--- What is expected ---
Scale the part of the material that opens with the line containing "Refresh the employees list" and closes with the end of the material, copying every line, including the requests, but multiplying each coordinate in the answers by 0.5 and rounding to whole numbers, with halves rounded up. Leave the pictures out.

--- Records to process ---

- - -

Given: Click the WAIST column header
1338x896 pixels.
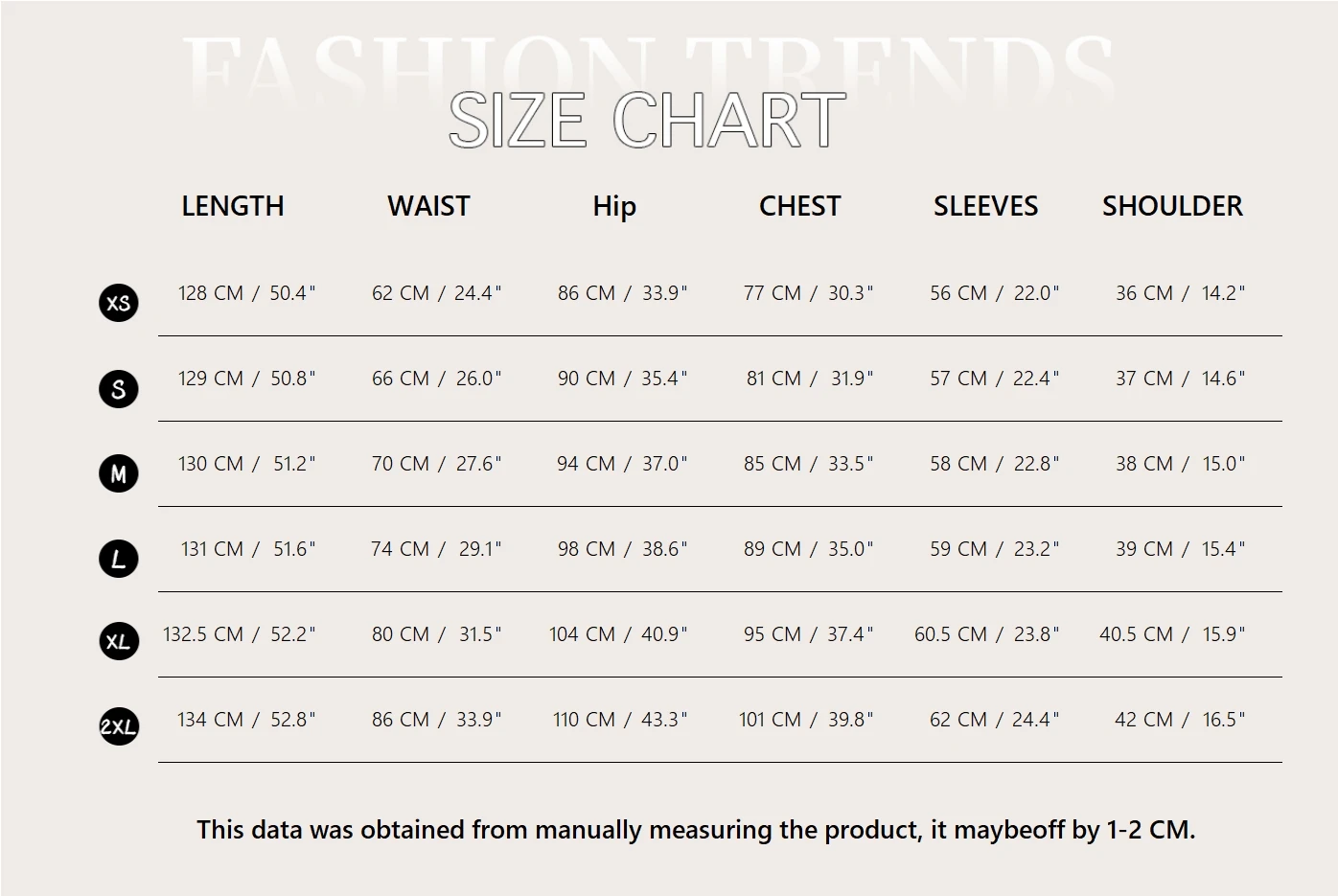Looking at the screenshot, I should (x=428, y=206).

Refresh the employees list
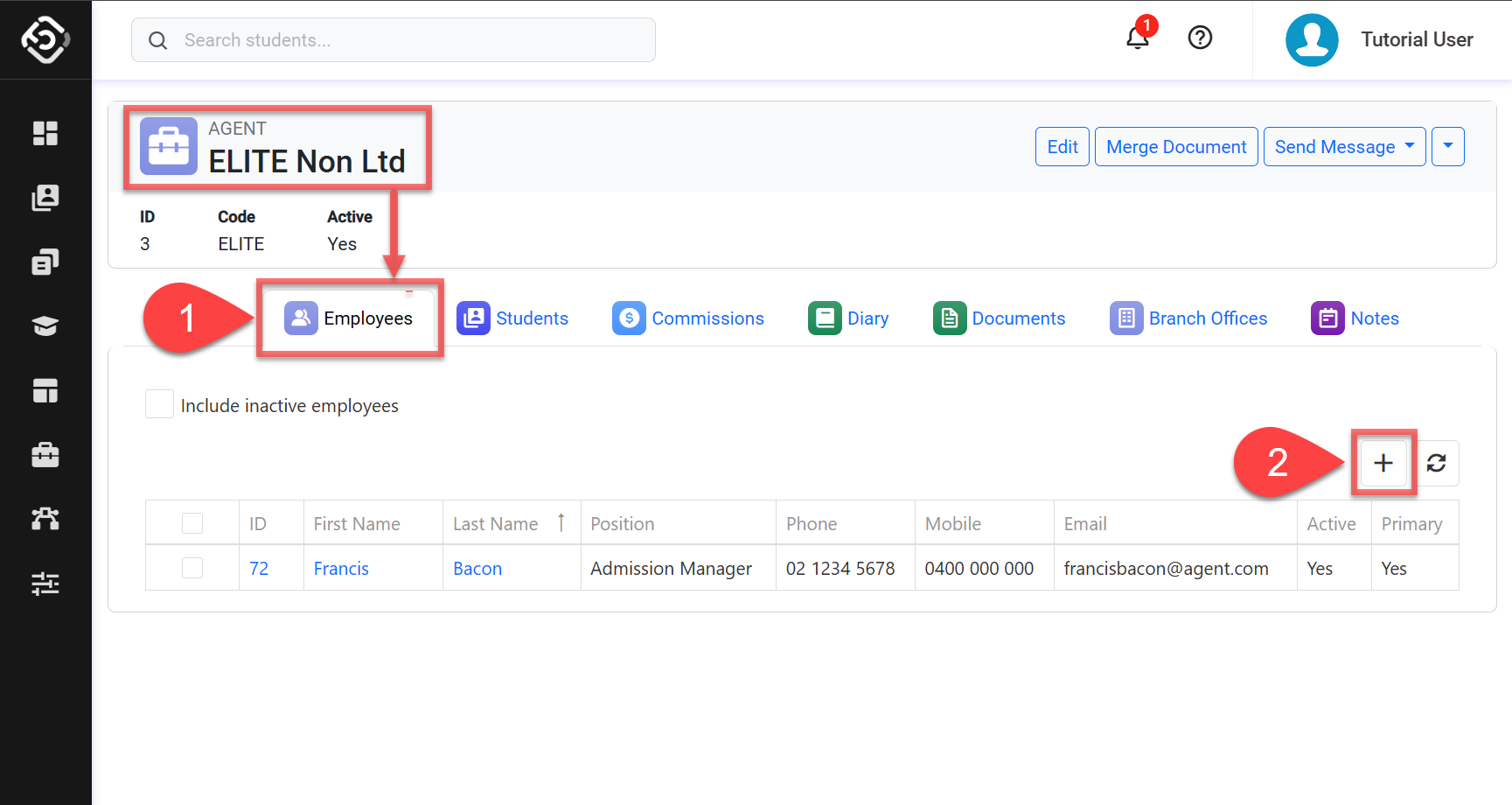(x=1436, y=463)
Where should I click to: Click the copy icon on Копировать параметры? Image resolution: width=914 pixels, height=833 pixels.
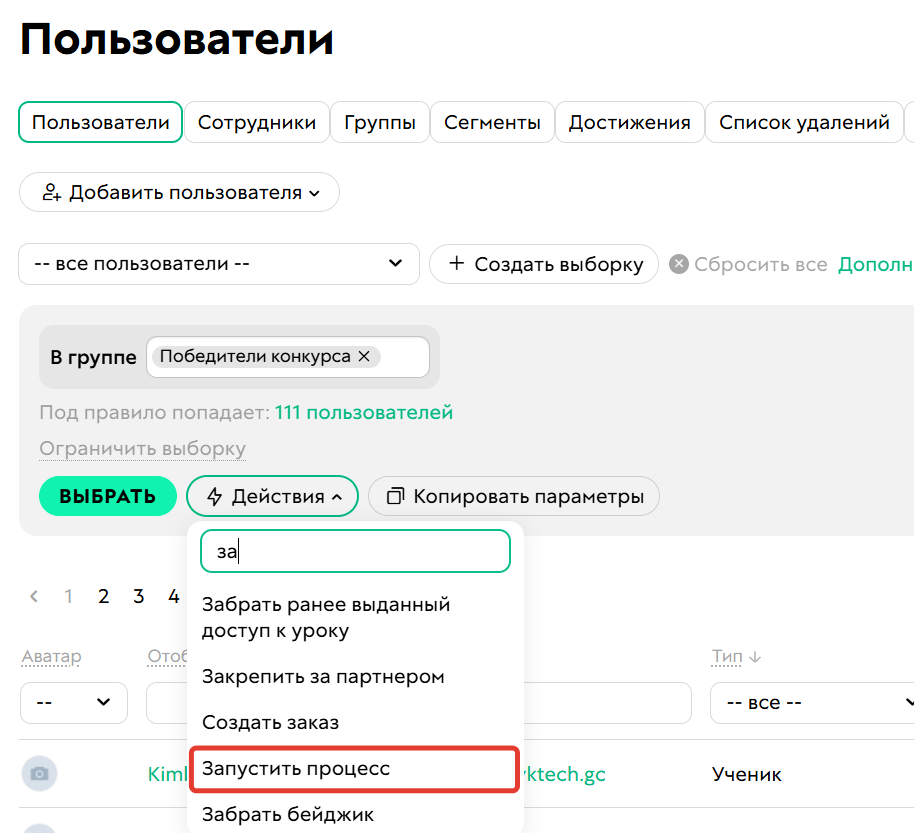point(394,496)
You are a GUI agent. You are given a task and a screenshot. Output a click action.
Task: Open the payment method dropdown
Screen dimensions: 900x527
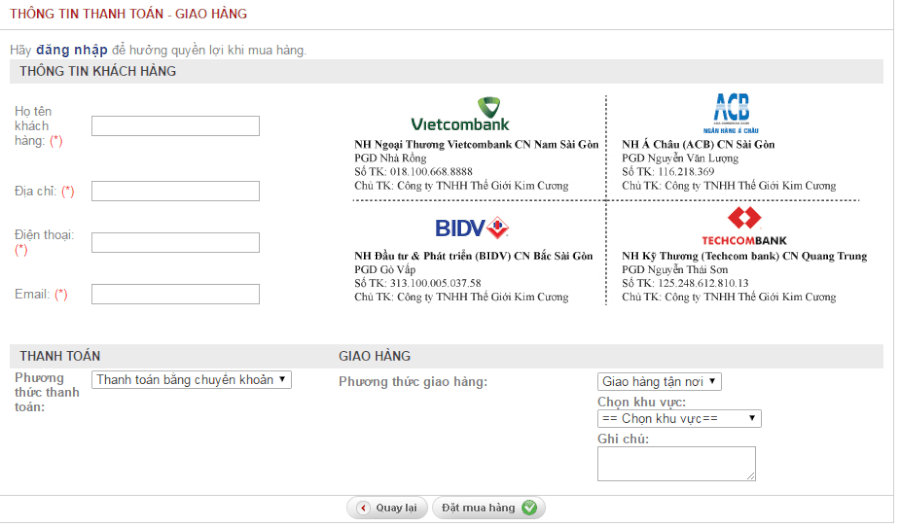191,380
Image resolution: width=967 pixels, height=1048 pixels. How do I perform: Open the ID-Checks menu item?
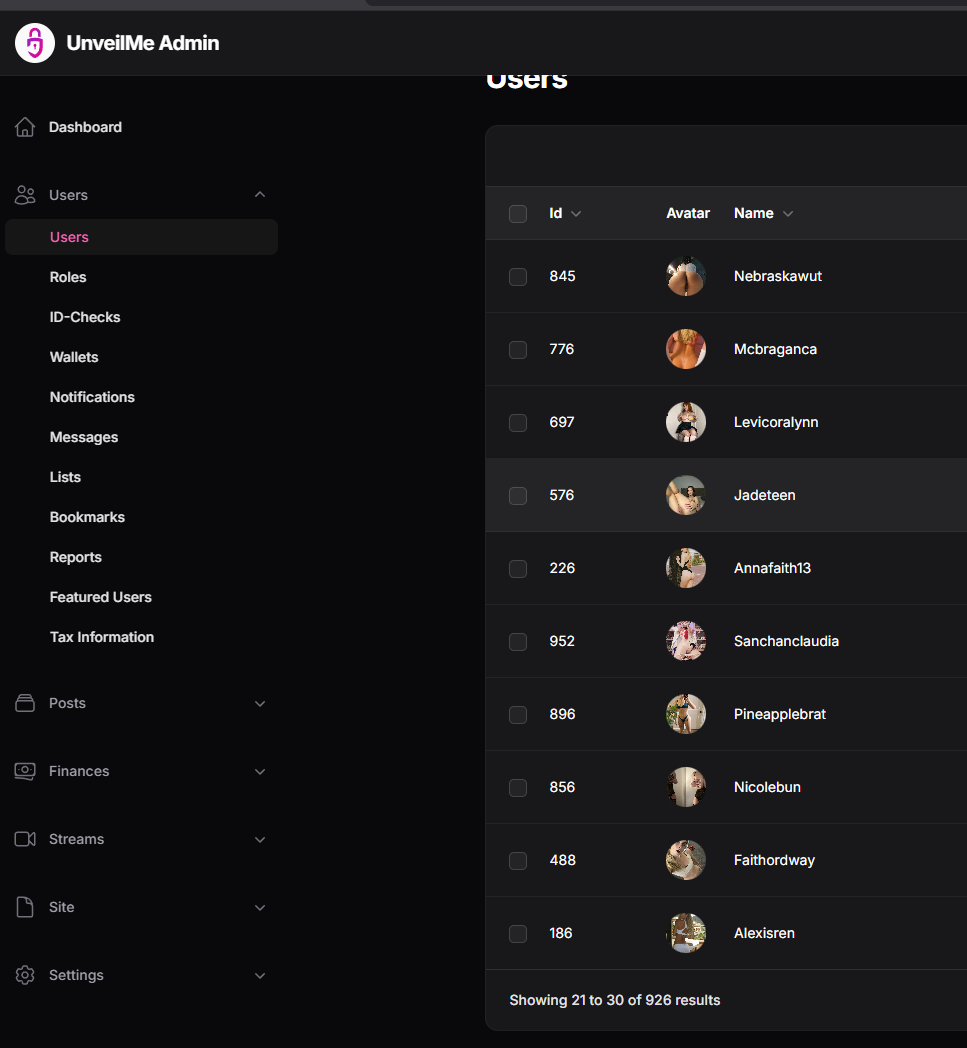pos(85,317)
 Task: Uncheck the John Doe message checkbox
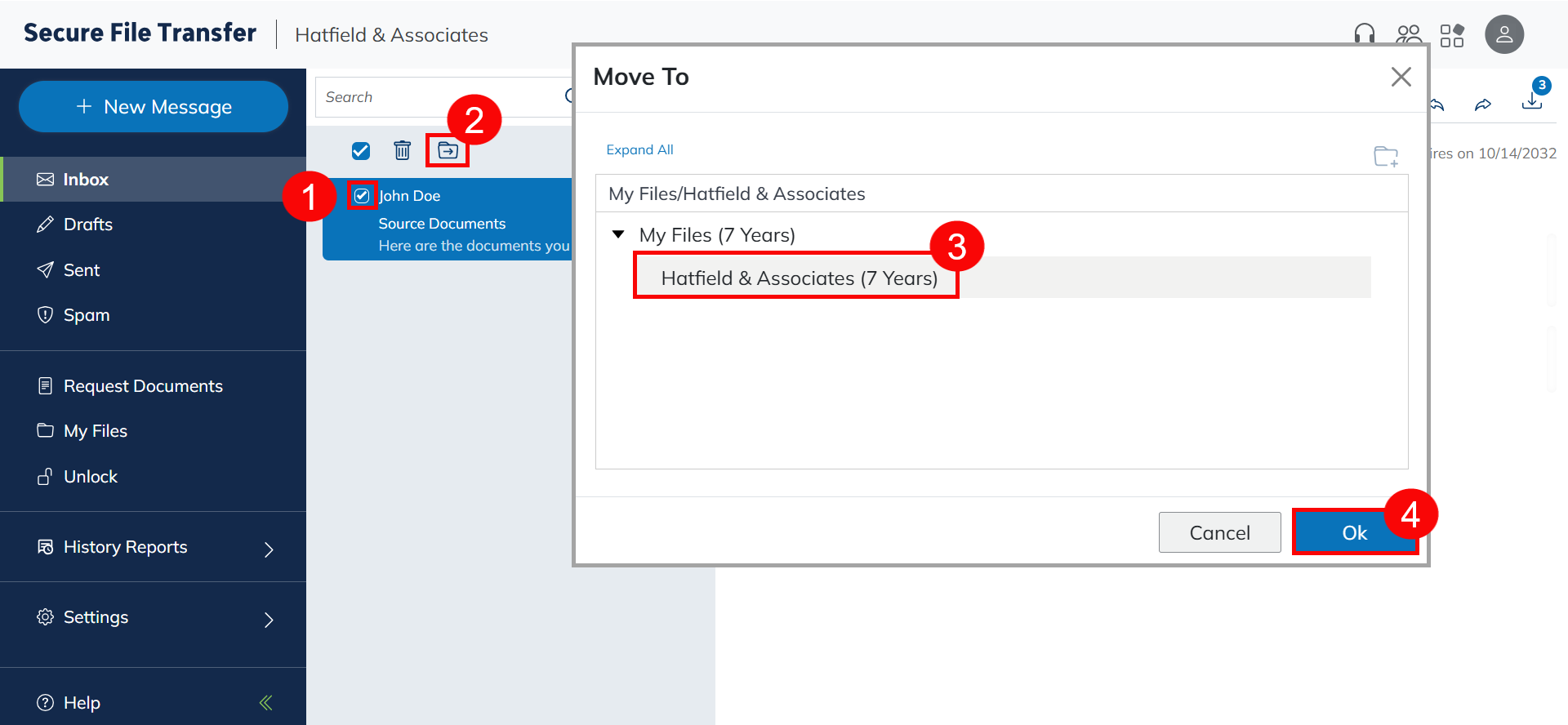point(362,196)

- - -

--- Expected answer ---
Refresh the employees list
(x=718, y=232)
Where should I click to: Click the copy icon on Копировать параметры? Image resolution: width=914 pixels, height=833 pixels.
point(197,248)
You are a GUI agent. You are given a task and a screenshot. Output a click action.
Task: Open the payment method dropdown
Screen dimensions: 900x527
96,190
Image resolution: width=967 pixels, height=1048 pixels. How do I perform: Open the ID-Checks menu item?
pos(43,159)
 Task: Uncheck the John Doe message checkbox
point(181,98)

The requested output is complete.